The Shepherd Who Cares

IN AS CLEAR A VOICE AS POSSIBLE My husband David, because of a terminal neurological disease, was having increasing difficulty feeding himself; he could swallow only with a great deal of effort. As I fed him one day, with more food landing on his shirt than in his mouth, David and I went through the usual “change the shirt” game.

“David, lift up your arms,” I pleaded. “If you do, we can go get some ice cream.”

David’s garbled speech made his response to my urging impossible to comprehend. However, I did figure out that he had no intention of lifting his arms or cooperating as I changed the shirt.

I felt myself tense up, and I sighed in frustration. I didn’t need this. Try as I would, I simply couldn’t understand what he was saying, and we weren’t moving any nearer to our goal—a clean shirt.

“David, my job is to feed you, make sure you take your medications, and help the doctors and nurses. Your job is to help me to help you. You need to lift your arms, please.”

With an endearing smile so like that of the man I married before the ravages of his illness took over David said, “No. My job is to say ‘I love you,’ in as clear a voice as possible.”

Isn’t that how we are with our heavenly Caregiver?

If you’re anything like me, you say, “God, your job is to heal my loved one. Your job is to provide me with the money and support I need to be a caregiver. You need to make my job easier.”

Fortunately, God knows His job better than we do. He patiently says, “No. My job is to say ‘I love you,’ in as clear a voice as possible.”

--- TASK SET ---
A) In the caregiving story, swap "garbled" for "slurred" and give everything from "David’s garbled speech" down to "changed the shirt.".
B) Summarize the caregiving story in two sentences.
C) Continue the caregiving story, starting after its final sentence.

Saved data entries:

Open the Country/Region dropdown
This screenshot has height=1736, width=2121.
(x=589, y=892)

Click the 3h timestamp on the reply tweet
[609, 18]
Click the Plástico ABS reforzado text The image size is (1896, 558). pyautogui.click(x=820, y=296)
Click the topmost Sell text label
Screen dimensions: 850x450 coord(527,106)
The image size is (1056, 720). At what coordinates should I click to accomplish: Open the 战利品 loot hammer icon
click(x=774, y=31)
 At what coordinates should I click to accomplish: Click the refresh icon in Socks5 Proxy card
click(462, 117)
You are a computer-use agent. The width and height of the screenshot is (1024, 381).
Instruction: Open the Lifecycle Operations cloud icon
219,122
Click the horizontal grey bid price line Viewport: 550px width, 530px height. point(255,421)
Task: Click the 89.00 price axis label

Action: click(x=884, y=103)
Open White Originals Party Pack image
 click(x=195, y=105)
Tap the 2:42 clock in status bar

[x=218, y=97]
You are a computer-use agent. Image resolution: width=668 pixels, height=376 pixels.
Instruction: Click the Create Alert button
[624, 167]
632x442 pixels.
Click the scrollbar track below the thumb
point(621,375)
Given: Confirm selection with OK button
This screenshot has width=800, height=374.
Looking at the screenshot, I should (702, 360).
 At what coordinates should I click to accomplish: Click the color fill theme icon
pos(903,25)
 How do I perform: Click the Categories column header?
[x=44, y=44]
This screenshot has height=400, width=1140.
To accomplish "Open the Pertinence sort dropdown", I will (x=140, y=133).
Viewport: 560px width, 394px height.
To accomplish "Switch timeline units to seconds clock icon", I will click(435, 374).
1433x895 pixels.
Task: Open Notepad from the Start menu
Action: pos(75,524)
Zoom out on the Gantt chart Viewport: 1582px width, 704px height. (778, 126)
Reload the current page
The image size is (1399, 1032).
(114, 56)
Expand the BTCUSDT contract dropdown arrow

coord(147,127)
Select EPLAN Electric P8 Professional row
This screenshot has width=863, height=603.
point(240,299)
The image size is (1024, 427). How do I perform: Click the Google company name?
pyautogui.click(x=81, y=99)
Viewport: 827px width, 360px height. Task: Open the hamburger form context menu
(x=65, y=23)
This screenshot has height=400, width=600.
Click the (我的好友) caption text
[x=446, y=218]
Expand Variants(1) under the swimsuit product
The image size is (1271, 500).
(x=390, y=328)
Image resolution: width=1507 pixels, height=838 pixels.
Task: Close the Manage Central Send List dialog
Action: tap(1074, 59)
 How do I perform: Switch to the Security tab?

--- ANSWER LIST ---
A)
David’s slurred speech made his response to my urging impossible to comprehend. However, I did figure out that he had no intention of lifting his arms or cooperating as I changed the shirt.

B) The writer, who cares for a husband named David with a terminal neurological disease, tries to get him to lift his arms for a shirt change after feeding, but he refuses and says his job is to say "I love you" in as clear a voice as possible. The writer compares this to how people tell God what His job is, while God patiently answers that His job is to say "I love you" in as clear a voice as possible.

C)
C.S. Lewis wrote, “God whispers in our pleasures but shouts in our pain.” Whether God is whispering or shouting, He tells us to, “Be still and know that I am God” (Ps 46:10).When we are still, when our turbulent emotions become placid, then we can hear His voice as He tells us of His love. We can hear His voice when we get unexpected respite. A gentle smile from the one we are caring for is God’s way of whispering His love. God can be heard in the lack of outside demands on a particularly stressful day, or when the insurance company actually pays their share without a fight.

Oswald Chambers’s words speak even to God’s silence: “You say, ‘But He has not answered.’ He has. He is so near to you that His silence is the answer. His silence is big with terrific meaning that you cannot understand yet, but presently you will.”

In whispering, shouting, and yes, even in silence, our God, our Caregiver, is enunciating His love in as clear a voice as possible.